Data entries.
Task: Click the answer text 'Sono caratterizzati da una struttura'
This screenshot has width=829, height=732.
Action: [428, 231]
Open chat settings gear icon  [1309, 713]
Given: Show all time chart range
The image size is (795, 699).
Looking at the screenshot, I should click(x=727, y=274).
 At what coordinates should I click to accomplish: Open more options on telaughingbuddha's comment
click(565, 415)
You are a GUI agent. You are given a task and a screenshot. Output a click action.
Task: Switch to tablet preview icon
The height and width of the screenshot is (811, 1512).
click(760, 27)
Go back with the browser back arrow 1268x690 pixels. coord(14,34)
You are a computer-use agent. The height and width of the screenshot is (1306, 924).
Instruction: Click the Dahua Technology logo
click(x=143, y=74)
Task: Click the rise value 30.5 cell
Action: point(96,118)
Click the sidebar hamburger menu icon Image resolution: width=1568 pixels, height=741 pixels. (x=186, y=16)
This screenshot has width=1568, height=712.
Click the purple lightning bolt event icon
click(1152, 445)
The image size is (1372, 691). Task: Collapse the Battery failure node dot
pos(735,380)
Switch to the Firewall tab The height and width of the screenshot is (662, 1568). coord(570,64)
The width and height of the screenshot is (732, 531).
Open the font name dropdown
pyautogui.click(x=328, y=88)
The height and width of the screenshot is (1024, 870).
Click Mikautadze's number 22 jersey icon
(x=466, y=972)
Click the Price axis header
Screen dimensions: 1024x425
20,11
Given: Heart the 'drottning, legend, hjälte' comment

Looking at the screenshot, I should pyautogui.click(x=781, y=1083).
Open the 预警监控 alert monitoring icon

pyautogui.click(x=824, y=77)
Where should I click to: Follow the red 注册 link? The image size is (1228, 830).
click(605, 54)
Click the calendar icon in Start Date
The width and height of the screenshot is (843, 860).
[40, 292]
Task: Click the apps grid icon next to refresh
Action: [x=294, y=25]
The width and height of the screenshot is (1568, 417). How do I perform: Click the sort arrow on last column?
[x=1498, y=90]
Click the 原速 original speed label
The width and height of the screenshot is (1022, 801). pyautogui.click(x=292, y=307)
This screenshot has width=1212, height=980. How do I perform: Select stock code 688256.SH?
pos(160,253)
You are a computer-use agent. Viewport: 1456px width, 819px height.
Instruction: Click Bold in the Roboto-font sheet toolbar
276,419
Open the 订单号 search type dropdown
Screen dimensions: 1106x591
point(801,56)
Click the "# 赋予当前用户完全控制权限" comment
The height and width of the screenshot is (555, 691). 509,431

Aim of the exercise.
Copy out the lines of the records, unchanged, beginning at the line that contains "The height and width of the screenshot is (1024, 870)." and stopping after the final line of the records.

Exercise result.
The height and width of the screenshot is (1024, 870).
Click Mikautadze's number 22 jersey icon
(x=466, y=972)
Click the Price axis header
Screen dimensions: 1024x425
20,11
Given: Heart the 'drottning, legend, hjälte' comment

Looking at the screenshot, I should pyautogui.click(x=781, y=1083).
Open the 预警监控 alert monitoring icon

pyautogui.click(x=824, y=77)
Where should I click to: Follow the red 注册 link? The image size is (1228, 830).
click(605, 54)
Click the calendar icon in Start Date
The width and height of the screenshot is (843, 860).
[40, 292]
Task: Click the apps grid icon next to refresh
Action: [x=294, y=25]
The width and height of the screenshot is (1568, 417). How do I perform: Click the sort arrow on last column?
[x=1498, y=90]
Click the 原速 original speed label
The width and height of the screenshot is (1022, 801). pyautogui.click(x=292, y=307)
This screenshot has width=1212, height=980. How do I perform: Select stock code 688256.SH?
pos(160,253)
You are a computer-use agent. Viewport: 1456px width, 819px height.
Instruction: Click Bold in the Roboto-font sheet toolbar
276,419
Open the 订单号 search type dropdown
Screen dimensions: 1106x591
point(801,56)
Click the "# 赋予当前用户完全控制权限" comment
The height and width of the screenshot is (555, 691). 509,431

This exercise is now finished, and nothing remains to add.